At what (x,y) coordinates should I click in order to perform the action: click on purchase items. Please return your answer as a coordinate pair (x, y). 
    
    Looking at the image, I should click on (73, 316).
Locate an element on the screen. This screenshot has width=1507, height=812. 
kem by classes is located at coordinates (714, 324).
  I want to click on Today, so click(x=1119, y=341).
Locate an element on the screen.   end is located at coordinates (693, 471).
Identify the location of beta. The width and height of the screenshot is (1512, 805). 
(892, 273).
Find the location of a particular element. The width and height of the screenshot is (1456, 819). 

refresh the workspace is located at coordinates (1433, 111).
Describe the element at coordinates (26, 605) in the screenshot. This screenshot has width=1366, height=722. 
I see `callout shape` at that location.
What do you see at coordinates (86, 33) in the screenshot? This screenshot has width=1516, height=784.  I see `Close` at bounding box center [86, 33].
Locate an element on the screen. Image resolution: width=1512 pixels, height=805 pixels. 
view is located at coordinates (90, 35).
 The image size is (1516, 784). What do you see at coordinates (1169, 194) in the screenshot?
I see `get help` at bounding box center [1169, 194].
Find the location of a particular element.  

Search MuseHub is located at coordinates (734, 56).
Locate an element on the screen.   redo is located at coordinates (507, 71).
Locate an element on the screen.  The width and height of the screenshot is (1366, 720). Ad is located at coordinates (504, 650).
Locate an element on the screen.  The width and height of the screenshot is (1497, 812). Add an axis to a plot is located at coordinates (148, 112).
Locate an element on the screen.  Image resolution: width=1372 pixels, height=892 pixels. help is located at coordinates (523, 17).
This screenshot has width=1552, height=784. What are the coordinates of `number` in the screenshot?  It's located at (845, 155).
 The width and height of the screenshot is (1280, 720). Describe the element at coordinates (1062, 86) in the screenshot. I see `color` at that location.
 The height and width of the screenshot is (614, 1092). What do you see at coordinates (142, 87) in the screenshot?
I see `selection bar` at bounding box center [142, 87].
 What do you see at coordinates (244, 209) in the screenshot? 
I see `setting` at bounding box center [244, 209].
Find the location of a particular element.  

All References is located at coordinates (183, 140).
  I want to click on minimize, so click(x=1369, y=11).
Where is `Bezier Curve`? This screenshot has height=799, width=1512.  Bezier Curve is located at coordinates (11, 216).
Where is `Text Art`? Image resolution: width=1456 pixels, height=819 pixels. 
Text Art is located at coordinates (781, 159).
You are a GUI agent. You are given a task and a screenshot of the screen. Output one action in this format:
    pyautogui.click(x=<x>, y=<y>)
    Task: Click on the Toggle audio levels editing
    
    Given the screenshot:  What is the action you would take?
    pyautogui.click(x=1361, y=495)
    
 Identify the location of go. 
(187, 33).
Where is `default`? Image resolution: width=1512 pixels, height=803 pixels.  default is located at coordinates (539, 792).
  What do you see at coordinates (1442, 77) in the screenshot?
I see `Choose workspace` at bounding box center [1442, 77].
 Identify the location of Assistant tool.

---

Recast the records above as a Markdown table with the columns Row and Line, one numbered row per line. Leave out blank lines.

→ **Full output**:
| Row | Line |
|---|---|
| 1 | At what (x,y) coordinates should I click in order to perform the action: click on purchase items. Please return your answer as a coordinate pair (x, y).  |
| 2 |     Looking at the image, I should click on (73, 316). |
| 3 | Locate an element on the screen. This screenshot has width=1507, height=812.  |
| 4 | kem by classes is located at coordinates (714, 324). |
| 5 |   I want to click on Today, so click(x=1119, y=341). |
| 6 | Locate an element on the screen.   end is located at coordinates (693, 471). |
| 7 | Identify the location of beta. The width and height of the screenshot is (1512, 805).  |
| 8 | (892, 273). |
| 9 | Find the location of a particular element. The width and height of the screenshot is (1456, 819).  |
| 10 | refresh the workspace is located at coordinates (1433, 111). |
| 11 | Describe the element at coordinates (26, 605) in the screenshot. This screenshot has width=1366, height=722.  |
| 12 | I see `callout shape` at that location. |
| 13 | What do you see at coordinates (86, 33) in the screenshot? This screenshot has width=1516, height=784.  I see `Close` at bounding box center [86, 33]. |
| 14 | Locate an element on the screen. Image resolution: width=1512 pixels, height=805 pixels.  |
| 15 | view is located at coordinates (90, 35). |
| 16 |  The image size is (1516, 784). What do you see at coordinates (1169, 194) in the screenshot? |
| 17 | I see `get help` at bounding box center [1169, 194]. |
| 18 | Find the location of a particular element.   |
| 19 | Search MuseHub is located at coordinates (734, 56). |
| 20 | Locate an element on the screen.   redo is located at coordinates (507, 71). |
| 21 | Locate an element on the screen.  The width and height of the screenshot is (1366, 720). Ad is located at coordinates (504, 650). |
| 22 | Locate an element on the screen.  The width and height of the screenshot is (1497, 812). Add an axis to a plot is located at coordinates (148, 112). |
| 23 | Locate an element on the screen.  Image resolution: width=1372 pixels, height=892 pixels. help is located at coordinates (523, 17). |
| 24 | This screenshot has width=1552, height=784. What are the coordinates of `number` in the screenshot?  It's located at (845, 155). |
| 25 |  The width and height of the screenshot is (1280, 720). Describe the element at coordinates (1062, 86) in the screenshot. I see `color` at that location. |
| 26 |  The height and width of the screenshot is (614, 1092). What do you see at coordinates (142, 87) in the screenshot? |
| 27 | I see `selection bar` at bounding box center [142, 87]. |
| 28 |  What do you see at coordinates (244, 209) in the screenshot?  |
| 29 | I see `setting` at bounding box center [244, 209]. |
| 30 | Find the location of a particular element.   |
| 31 | All References is located at coordinates (183, 140). |
| 32 |   I want to click on minimize, so click(x=1369, y=11). |
| 33 | Where is `Bezier Curve`? This screenshot has height=799, width=1512.  Bezier Curve is located at coordinates (11, 216). |
| 34 | Where is `Text Art`? Image resolution: width=1456 pixels, height=819 pixels.  |
| 35 | Text Art is located at coordinates (781, 159). |
| 36 | You are a GUI agent. You are given a task and a screenshot of the screen. Output one action in this format: |
| 37 |     pyautogui.click(x=<x>, y=<y>) |
| 38 |     Task: Click on the Toggle audio levels editing |
| 39 |     Given the screenshot:  What is the action you would take? |
| 40 |     pyautogui.click(x=1361, y=495) |
| 41 |  Identify the location of go.  |
| 42 | (187, 33). |
| 43 | Where is `default`? Image resolution: width=1512 pixels, height=803 pixels.  default is located at coordinates (539, 792). |
| 44 |   What do you see at coordinates (1442, 77) in the screenshot? |
| 45 | I see `Choose workspace` at bounding box center [1442, 77]. |
| 46 |  Identify the location of Assistant tool. |